- Task prompt
Each record is to be reproduced verbatim.

- Available data
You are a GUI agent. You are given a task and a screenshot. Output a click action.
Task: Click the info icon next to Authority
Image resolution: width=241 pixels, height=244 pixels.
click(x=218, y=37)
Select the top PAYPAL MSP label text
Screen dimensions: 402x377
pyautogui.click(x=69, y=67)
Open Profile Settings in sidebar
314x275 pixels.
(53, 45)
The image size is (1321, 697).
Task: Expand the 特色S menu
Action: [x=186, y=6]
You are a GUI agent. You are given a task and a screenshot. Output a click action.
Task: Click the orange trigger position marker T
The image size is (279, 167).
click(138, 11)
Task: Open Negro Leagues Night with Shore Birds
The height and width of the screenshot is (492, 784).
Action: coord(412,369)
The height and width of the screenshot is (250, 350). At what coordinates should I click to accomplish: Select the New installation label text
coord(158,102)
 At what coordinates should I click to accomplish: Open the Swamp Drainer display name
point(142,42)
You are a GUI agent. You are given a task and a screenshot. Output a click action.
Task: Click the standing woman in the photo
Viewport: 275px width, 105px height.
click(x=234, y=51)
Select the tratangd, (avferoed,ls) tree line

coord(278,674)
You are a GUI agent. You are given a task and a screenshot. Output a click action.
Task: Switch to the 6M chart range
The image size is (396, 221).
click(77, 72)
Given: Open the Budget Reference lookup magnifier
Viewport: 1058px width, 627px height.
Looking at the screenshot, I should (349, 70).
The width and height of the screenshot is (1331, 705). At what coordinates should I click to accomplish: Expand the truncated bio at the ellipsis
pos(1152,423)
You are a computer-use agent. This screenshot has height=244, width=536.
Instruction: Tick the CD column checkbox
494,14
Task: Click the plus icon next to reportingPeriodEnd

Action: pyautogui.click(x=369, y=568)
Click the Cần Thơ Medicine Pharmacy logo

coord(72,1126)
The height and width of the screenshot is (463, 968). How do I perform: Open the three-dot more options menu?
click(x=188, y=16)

- Task response
You are a GUI agent. You are given a task and a screenshot. Output a click action.
Task: Click the info icon next to Authority
Image resolution: width=241 pixels, height=244 pixels.
click(x=218, y=37)
Select the top PAYPAL MSP label text
Screen dimensions: 402x377
pyautogui.click(x=69, y=67)
Open Profile Settings in sidebar
314x275 pixels.
(53, 45)
The image size is (1321, 697).
Task: Expand the 特色S menu
Action: [x=186, y=6]
You are a GUI agent. You are given a task and a screenshot. Output a click action.
Task: Click the orange trigger position marker T
The image size is (279, 167).
click(138, 11)
Task: Open Negro Leagues Night with Shore Birds
The height and width of the screenshot is (492, 784).
Action: coord(412,369)
The height and width of the screenshot is (250, 350). At what coordinates should I click to accomplish: Select the New installation label text
coord(158,102)
 At what coordinates should I click to accomplish: Open the Swamp Drainer display name
point(142,42)
You are a GUI agent. You are given a task and a screenshot. Output a click action.
Task: Click the standing woman in the photo
Viewport: 275px width, 105px height.
click(x=234, y=51)
Select the tratangd, (avferoed,ls) tree line

coord(278,674)
You are a GUI agent. You are given a task and a screenshot. Output a click action.
Task: Switch to the 6M chart range
The image size is (396, 221).
click(77, 72)
Given: Open the Budget Reference lookup magnifier
Viewport: 1058px width, 627px height.
Looking at the screenshot, I should (349, 70).
The width and height of the screenshot is (1331, 705). At what coordinates should I click to accomplish: Expand the truncated bio at the ellipsis
pos(1152,423)
You are a computer-use agent. This screenshot has height=244, width=536.
Instruction: Tick the CD column checkbox
494,14
Task: Click the plus icon next to reportingPeriodEnd

Action: pyautogui.click(x=369, y=568)
Click the Cần Thơ Medicine Pharmacy logo

coord(72,1126)
The height and width of the screenshot is (463, 968). How do I perform: Open the three-dot more options menu?
click(x=188, y=16)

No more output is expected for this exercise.